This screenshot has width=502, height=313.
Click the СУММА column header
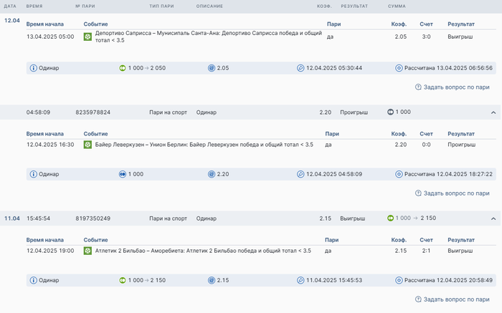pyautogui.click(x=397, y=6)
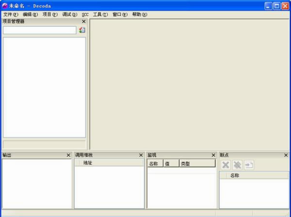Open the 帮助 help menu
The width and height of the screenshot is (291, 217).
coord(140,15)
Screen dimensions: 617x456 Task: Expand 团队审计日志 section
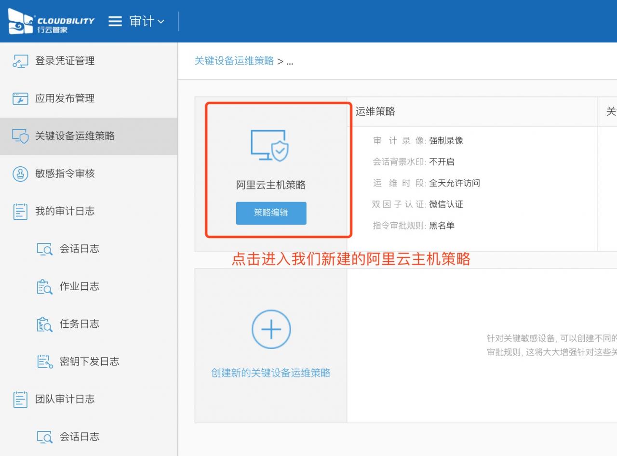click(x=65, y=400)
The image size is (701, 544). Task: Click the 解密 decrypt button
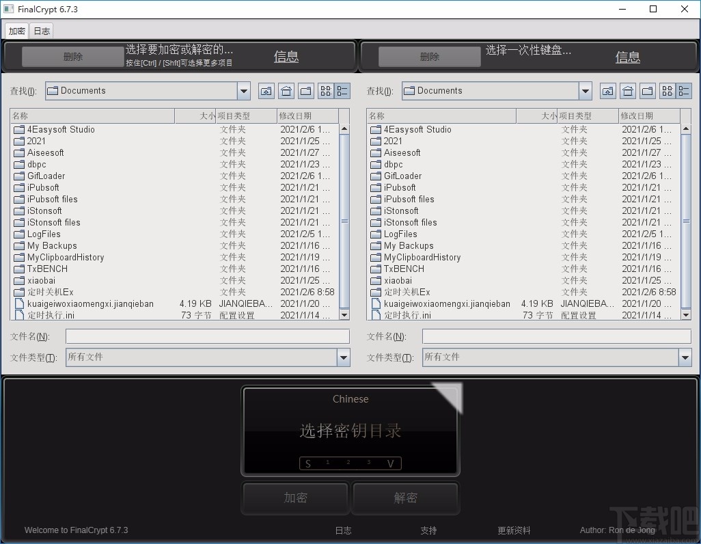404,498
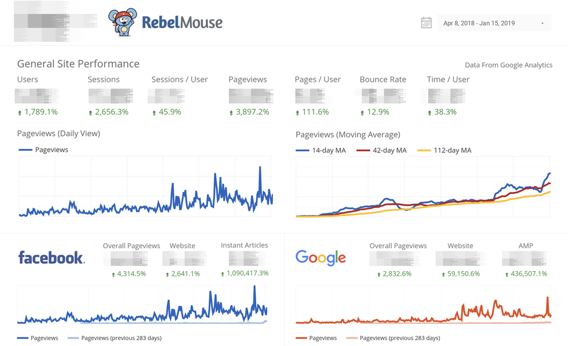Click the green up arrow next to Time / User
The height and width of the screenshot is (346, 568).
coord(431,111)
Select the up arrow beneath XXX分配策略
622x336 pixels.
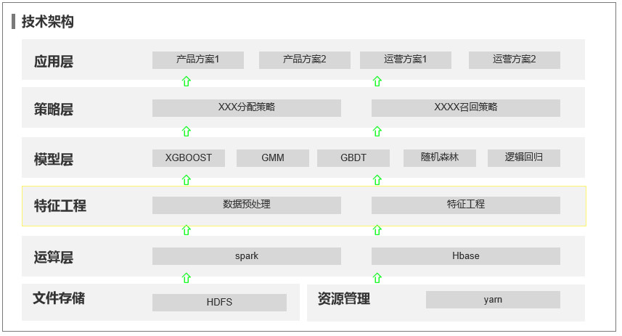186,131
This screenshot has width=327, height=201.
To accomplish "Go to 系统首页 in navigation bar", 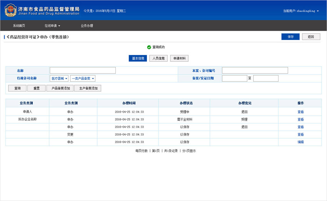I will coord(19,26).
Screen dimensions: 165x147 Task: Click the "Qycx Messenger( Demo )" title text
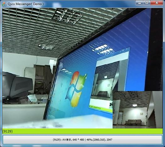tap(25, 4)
= = = = = = =
REQUEST :: Copy out each line of the material above that contains the word "dimensions".

TASK OUTPUT ::
Screen dimensions: 617x456 Task: Expand 团队审计日志 section
Screen dimensions: 165x147 Task: Click the "Qycx Messenger( Demo )" title text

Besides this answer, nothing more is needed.